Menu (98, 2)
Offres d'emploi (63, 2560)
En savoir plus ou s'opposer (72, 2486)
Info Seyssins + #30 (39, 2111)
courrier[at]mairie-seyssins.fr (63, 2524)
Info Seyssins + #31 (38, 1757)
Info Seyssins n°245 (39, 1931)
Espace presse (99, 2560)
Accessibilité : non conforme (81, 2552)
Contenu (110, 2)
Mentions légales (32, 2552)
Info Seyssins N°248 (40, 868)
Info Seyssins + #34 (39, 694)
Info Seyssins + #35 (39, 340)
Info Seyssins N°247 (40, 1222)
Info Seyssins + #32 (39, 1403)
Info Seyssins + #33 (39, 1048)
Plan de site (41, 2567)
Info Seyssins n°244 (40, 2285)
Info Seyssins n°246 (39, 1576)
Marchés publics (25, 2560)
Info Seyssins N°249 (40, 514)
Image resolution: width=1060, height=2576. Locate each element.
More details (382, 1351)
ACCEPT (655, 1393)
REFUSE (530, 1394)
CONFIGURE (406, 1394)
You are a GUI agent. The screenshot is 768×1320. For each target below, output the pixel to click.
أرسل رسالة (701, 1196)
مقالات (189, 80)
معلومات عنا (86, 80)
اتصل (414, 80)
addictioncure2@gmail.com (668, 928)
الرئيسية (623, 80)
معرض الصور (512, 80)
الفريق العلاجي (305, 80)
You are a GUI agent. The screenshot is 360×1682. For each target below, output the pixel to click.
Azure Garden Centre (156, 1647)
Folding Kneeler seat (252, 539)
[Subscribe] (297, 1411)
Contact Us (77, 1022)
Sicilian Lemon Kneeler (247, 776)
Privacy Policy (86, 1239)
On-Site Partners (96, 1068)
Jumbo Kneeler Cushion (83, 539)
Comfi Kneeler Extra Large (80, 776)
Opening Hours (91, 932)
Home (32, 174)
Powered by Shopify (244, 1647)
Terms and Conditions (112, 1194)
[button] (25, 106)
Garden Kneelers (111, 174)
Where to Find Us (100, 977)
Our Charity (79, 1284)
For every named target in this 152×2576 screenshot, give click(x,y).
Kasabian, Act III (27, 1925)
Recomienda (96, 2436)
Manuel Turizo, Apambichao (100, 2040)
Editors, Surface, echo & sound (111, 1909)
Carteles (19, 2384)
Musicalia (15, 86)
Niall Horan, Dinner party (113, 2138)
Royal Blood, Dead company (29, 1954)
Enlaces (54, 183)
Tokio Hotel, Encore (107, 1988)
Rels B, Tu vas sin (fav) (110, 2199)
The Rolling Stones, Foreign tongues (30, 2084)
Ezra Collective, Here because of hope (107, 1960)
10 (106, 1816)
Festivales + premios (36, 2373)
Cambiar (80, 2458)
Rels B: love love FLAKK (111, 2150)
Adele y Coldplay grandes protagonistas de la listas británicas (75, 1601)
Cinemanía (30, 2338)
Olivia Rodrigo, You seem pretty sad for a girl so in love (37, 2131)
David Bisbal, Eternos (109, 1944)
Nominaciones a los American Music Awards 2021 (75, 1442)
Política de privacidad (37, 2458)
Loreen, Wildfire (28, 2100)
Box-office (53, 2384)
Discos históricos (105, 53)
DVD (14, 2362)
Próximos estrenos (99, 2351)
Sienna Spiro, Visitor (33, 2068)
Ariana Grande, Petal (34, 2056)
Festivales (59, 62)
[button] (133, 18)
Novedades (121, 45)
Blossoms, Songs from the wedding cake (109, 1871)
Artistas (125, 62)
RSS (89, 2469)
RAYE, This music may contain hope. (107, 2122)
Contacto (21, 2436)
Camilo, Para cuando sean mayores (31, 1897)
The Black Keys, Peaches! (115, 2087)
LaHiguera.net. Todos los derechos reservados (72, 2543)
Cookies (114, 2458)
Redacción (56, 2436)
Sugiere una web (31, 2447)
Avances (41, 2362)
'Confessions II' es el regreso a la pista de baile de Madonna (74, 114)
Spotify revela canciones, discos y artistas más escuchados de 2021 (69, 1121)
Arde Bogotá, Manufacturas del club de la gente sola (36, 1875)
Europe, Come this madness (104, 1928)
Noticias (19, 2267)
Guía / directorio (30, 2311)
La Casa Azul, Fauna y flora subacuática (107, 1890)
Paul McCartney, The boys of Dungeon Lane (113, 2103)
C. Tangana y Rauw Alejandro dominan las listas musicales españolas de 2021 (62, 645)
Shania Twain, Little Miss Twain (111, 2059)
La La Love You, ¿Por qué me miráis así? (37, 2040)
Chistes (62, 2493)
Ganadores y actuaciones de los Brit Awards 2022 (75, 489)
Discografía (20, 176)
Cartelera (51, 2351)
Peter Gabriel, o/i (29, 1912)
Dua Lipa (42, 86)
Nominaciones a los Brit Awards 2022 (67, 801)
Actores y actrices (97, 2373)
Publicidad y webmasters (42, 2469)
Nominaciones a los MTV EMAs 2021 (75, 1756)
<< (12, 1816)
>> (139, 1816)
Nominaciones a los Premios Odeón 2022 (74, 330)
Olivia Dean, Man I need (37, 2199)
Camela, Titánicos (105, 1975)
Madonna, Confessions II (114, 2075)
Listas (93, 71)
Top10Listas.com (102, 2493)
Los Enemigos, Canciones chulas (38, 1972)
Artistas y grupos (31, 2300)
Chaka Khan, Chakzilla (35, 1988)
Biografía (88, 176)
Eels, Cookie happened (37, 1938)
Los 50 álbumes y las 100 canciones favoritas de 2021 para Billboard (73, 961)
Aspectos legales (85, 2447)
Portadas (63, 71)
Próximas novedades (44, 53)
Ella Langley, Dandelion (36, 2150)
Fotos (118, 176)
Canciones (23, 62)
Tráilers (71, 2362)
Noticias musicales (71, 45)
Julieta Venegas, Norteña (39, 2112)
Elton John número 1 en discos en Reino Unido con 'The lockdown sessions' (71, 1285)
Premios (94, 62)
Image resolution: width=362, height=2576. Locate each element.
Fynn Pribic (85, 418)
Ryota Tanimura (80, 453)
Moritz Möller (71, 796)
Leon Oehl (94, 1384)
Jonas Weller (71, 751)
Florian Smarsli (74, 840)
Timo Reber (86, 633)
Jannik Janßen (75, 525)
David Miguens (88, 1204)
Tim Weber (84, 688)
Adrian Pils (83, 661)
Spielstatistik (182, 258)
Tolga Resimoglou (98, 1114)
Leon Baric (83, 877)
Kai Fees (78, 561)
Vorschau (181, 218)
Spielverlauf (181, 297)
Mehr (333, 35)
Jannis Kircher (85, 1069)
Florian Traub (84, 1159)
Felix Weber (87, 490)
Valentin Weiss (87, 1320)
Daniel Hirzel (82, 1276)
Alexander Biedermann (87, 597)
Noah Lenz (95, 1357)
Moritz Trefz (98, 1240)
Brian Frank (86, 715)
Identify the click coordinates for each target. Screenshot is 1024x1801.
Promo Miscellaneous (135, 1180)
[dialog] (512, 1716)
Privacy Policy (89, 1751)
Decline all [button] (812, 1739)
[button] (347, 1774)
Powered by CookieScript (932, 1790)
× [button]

- [Work to complete] In the entries above, copy each line that contains the string "below".

- [Written reply]
You are a GUI agent. The screenshot is 768×1320. For each target below, output the pixel to click.
You are a GUI agent. The screenshot is 360×1682. For each target below, output the pixel to click.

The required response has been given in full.